--- What is expected ---
Write out the records that follow with every word intact.

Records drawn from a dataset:
====
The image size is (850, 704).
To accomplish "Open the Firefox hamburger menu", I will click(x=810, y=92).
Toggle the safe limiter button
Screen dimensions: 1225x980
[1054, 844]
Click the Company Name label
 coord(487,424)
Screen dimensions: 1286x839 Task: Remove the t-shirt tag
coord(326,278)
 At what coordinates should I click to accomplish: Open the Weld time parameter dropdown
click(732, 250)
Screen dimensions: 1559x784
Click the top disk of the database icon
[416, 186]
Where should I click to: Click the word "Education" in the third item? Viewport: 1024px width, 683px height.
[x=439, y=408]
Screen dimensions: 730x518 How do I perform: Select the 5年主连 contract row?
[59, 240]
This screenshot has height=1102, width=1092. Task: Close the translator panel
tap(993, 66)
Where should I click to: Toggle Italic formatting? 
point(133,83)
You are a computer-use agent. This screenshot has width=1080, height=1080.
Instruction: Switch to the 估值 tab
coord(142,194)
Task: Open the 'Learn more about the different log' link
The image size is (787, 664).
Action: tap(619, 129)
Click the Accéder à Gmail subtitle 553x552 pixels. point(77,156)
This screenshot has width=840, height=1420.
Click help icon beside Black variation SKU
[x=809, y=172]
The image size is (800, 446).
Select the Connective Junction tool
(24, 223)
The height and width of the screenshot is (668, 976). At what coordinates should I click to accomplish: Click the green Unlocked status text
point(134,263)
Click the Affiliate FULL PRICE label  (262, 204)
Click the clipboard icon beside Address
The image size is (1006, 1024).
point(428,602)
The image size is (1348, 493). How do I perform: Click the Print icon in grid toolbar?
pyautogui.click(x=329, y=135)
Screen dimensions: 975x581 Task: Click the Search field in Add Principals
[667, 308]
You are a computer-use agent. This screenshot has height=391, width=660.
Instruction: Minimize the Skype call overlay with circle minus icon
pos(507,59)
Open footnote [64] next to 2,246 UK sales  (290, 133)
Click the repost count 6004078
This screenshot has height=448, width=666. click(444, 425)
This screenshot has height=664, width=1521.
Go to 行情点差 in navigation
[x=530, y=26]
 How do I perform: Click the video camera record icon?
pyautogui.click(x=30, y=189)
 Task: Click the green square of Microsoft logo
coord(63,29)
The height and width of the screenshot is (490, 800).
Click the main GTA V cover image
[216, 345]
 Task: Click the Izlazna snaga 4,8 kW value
====
--- Solution for this exercise ---
The image size is (850, 704).
To accomplish "Open the Firefox hamburger menu", I will click(x=810, y=92).
Toggle the safe limiter button
Screen dimensions: 1225x980
[1054, 844]
Click the Company Name label
 coord(487,424)
Screen dimensions: 1286x839 Task: Remove the t-shirt tag
coord(326,278)
 At what coordinates should I click to accomplish: Open the Weld time parameter dropdown
click(732, 250)
Screen dimensions: 1559x784
Click the top disk of the database icon
[416, 186]
Where should I click to: Click the word "Education" in the third item? Viewport: 1024px width, 683px height.
[x=439, y=408]
Screen dimensions: 730x518 How do I perform: Select the 5年主连 contract row?
[59, 240]
This screenshot has height=1102, width=1092. Task: Close the translator panel
tap(993, 66)
Where should I click to: Toggle Italic formatting? 
point(133,83)
You are a computer-use agent. This screenshot has width=1080, height=1080.
Instruction: Switch to the 估值 tab
coord(142,194)
Task: Open the 'Learn more about the different log' link
The image size is (787, 664).
Action: tap(619, 129)
Click the Accéder à Gmail subtitle 553x552 pixels. point(77,156)
This screenshot has width=840, height=1420.
Click help icon beside Black variation SKU
[x=809, y=172]
The image size is (800, 446).
Select the Connective Junction tool
(24, 223)
The height and width of the screenshot is (668, 976). At what coordinates should I click to accomplish: Click the green Unlocked status text
point(134,263)
Click the Affiliate FULL PRICE label  (262, 204)
Click the clipboard icon beside Address
The image size is (1006, 1024).
point(428,602)
The image size is (1348, 493). How do I perform: Click the Print icon in grid toolbar?
pyautogui.click(x=329, y=135)
Screen dimensions: 975x581 Task: Click the Search field in Add Principals
[667, 308]
You are a computer-use agent. This screenshot has height=391, width=660.
Instruction: Minimize the Skype call overlay with circle minus icon
pos(507,59)
Open footnote [64] next to 2,246 UK sales  (290, 133)
Click the repost count 6004078
This screenshot has height=448, width=666. click(444, 425)
This screenshot has height=664, width=1521.
Go to 行情点差 in navigation
[x=530, y=26]
 How do I perform: Click the video camera record icon?
pyautogui.click(x=30, y=189)
 Task: Click the green square of Microsoft logo
coord(63,29)
The height and width of the screenshot is (490, 800).
Click the main GTA V cover image
[216, 345]
 Task: Click the Izlazna snaga 4,8 kW value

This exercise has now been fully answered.